Carell and Binoche, I thought, were both wonderful in this, and the script taps into something that many screenwriters fail to give enough credit to - women love men who make them laugh. Comedians can play romantic leads, if they are allowed to use the aspect of their personalities that makes them (in some cases) most attractive - their senses of humor. People make jokes all the time, and at least SOME of them are really funny. We don't see enough of such light banter in film, probably because it plays best when ad-libbed, and in scripts it seems so often over-rehearsed.

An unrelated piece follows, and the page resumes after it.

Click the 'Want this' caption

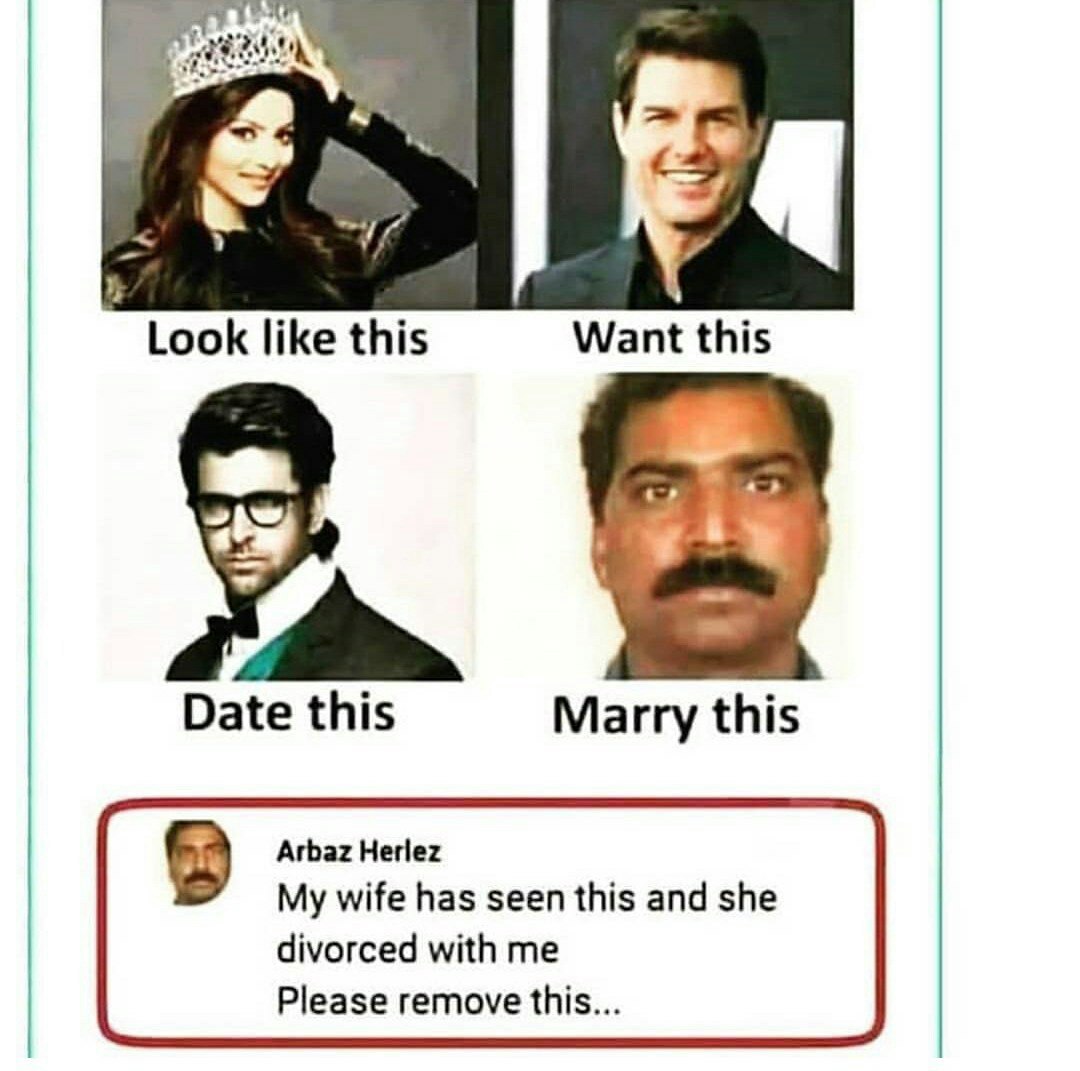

Carell perfectly captures the sort of giddy, joking high that one gets when one finds a kindred spirit. Dan and Marie make each other laugh, and they think the same things are funny. (Incidentally, I though Carell and Binoche had great chemistry in their scenes together.) This is a warm, funny story, and it's perfectly suited for family viewing. (It's got a PG-13 rating.)
A Pleasant Date Movie
Wow, Steve Carrell, Juliette Binoche and Dane Cook all in the same movie. I've never heard of Dane Cook until I read all these comparisons of him to the late great American icon comic George Carlin. And now he has a featured role alongside one of the most accomplished French actresses in cinema, Binoche. Dan in Real Life, is obviously going to attract fans of "The Office's" Steve Carrell, who is very good in this movie, but if you're not a fan of any of the principal actors, then this is just another harmless date movie. As Hollywood stories go, Dan in Real Life, comes up with a plot device centuries old and a conclusion just as antique. There are some unexplicable happenings, but movies are a fantasy world, where imagining the impossible has to come true. Dan in Real Life is fictional but it's also fun. In it's own unique way, "Dan in Real Life" is a pleasant reminder that it's never too late to find your other half.
Watching a man mope isn't entertainment
Watch a depressed, dejected, sullen faced man mope around for two hours. Sounds like a barrel of laughs! Dan in Real Life is two hours of watching a middle aged man mope. That, and be a controlling father obsessed with squashing his teenage daughter's sexuality. But see, its cute that he wants to slap a chastity belt on his daughter, because he's upset over not having love in his own life. Enter, Juliet Binoche - alluring no matter how brain dead this role is. Dan falls for her in a bookstore, even though she doesn't tell him a word about herself. But it is true love, see, because she giggles at all of Dan's banter as he talks about himself non stop for an hour. Here comes the Three's Company moment - Juliet is dating Dan's brother! Now Dan can mope around sulking and acting like a baby because Juliet is with his brother and not him. Isn't that cute and charming? Look, Dan has a temper tantrum at the dining room table, ha ha! Oops, Dan has to hide in the shower and the water gets turned on! Tee-hee, Dan watches Juliet's butt while she does aerobics with Dan's brother. Dan in Real Life is situation comedy to the max. But wait - you don't want to miss the sentimental moment when Dan sings Let My Love Open the Door to Your Heart! He hasn't played guitar or sang since his wife died, cue the tears. Bleck. Gag. Will Dan get the girl, or choke on a bottle of Zoloft? Only masochistic movie goers will find out.